Kriston Capps takes on the question of DC Statehood and state pre-emption:
Capps is essentially setting up a systems question. Why should states be allowed to pre-empt local legislation on the minimum wage, LGBTQ protections, and so on. These are all very interesting questions, though it’s quite apparent from his piece that Capps takes his preferred policy conclusions and works backwards.
In Alabama, Governor Robert Bentley signed a bill into law blocking cities from passing local minimum-wage ordinances the day after the Birmingham City Council voted to raise its minimum wage. In Texas, the Denton City Council was forced to repeal its ban on fracking after the state issued a law prohibiting cities from passing fracking bans. Tennessee is mulling preemptive anti-transgender legislation; Mississippi has already gone there.
Paid sick leave, smoking bans, environmental controls, refugee relocation, transgender rights, plastic-bag fees, the minimum wage: All of these issues matter to voters. Residents make decisions about these matters by voting on them. But then lawmakers that residents usually did not elect make decisions about their lives, over their heads. That’s preemption—and that’s the way many things work in the District, except that instead of state legislators preempting city councilors, our laws are preempted by Utah Representative Jason Chaffetz.
Let’s take the minimum wage, for example. The question should not be as narrow as “Should Alabama pre-empt Birmingham’s desire for a higher minimum wage?” but rather “Who should set the minimum wage: local government, state government, or federal?
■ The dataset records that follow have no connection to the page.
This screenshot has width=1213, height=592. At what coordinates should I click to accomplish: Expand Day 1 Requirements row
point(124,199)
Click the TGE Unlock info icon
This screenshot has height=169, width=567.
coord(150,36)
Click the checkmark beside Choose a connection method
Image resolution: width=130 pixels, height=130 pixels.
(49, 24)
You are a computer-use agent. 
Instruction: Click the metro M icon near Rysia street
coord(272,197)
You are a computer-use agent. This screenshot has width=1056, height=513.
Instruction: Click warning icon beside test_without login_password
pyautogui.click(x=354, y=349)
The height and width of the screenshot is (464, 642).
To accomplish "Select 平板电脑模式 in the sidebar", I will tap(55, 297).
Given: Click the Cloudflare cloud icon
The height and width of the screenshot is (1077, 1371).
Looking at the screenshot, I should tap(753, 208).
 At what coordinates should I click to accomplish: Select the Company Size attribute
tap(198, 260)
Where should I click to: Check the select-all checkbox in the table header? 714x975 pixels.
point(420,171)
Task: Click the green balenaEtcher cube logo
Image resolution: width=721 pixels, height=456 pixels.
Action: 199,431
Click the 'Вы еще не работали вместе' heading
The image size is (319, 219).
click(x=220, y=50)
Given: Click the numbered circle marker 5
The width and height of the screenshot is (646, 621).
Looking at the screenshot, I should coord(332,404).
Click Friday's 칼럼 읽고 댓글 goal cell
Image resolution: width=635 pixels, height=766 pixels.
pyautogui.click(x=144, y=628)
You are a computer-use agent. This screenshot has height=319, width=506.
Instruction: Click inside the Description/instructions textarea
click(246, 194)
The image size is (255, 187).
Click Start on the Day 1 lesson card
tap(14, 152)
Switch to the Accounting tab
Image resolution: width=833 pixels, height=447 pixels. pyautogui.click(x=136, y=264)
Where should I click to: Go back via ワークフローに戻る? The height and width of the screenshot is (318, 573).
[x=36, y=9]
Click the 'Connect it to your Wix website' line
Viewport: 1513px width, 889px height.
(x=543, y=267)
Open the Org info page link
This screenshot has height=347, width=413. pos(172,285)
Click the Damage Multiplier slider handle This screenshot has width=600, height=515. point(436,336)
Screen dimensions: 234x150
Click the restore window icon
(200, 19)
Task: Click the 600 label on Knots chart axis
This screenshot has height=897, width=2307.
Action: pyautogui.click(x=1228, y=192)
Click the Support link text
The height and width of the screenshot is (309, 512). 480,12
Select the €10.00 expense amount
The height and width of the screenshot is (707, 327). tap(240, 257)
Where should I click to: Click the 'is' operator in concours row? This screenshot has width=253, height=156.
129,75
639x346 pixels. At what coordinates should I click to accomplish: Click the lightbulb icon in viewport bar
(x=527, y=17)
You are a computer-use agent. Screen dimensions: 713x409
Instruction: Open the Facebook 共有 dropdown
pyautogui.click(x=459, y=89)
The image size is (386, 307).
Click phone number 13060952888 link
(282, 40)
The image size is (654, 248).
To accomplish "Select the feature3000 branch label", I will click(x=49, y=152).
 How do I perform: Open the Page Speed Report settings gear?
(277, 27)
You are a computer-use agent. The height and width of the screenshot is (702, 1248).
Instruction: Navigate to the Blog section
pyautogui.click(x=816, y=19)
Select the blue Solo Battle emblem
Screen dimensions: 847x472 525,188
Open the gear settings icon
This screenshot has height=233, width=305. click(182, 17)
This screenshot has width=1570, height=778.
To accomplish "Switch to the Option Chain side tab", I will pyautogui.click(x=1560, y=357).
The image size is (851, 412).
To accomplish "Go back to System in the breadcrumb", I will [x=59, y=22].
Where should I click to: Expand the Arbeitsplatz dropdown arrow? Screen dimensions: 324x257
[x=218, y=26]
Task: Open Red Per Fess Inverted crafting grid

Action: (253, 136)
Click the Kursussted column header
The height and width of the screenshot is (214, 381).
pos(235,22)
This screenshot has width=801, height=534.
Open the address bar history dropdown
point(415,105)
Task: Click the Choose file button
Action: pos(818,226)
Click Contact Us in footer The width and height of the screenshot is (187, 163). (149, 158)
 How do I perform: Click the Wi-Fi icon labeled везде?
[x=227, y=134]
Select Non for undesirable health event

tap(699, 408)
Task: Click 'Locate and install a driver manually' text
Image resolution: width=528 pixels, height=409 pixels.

To some degree, it’s going to be a combination of them and that’s fine. I further have no real problem with the status quo where federal standards, then state standards, then local standards are set and each must be higher than the other. In fact, that’s my preference. However, there is no systems or process reason why this must be the case. More to the point, if it is legitimate for California to set Bakersfield’s minimum wage higher than it otherwise would, it’s equally legitimate for Alabama to tell Birmingham to set its minimum wage lower than it otherwise would.
Everything else is just a preference for a higher minimum wage or a lower one. Which is to say, it’s a policy preference and not a process or a systems one.
As I say, my own preference is that for a ratchet-up option. Though the purist in me would love for all minimum wage issues to be handled at the state or local level, I’m not quite that pure. There ought to be a floor, at least for the states (pulling Puerto Rico on board may have been a mistake). However, the floor being the floor, it should be made with Mississippi in mind. If we’re only going to allow a ratchet-up, then it only makes sense to start from a low point. California and New York didn’t do that, making my response to their decisions entirely different from that of Seattle and San Francisco.
The other issues he presents are more complicated. LGBTQ rights are, or ought to be, more universal and not so much a response to local economic needs. And while patchwork laws on employment make a fair amount of sense, it makes less so when it comes to which bathroom which person can use (or which hotel which person is allowed to stay at, and so on). So from a process standpoint, it makes a lot more sense for it to be established at the state (or federal) level. Which I sort of hate, because man was I thrilled when Salt Lake County passed its anti-discrimination laws for gay folks. But from a process standpoint, I wouldn’t really be able to object to the state pre-empting that law. I’d just really hate it from a policy standpoint.
As far as Capps’ DC question goes, while I don’t support statehood I do support DC having all of the self-governing authority that the states have.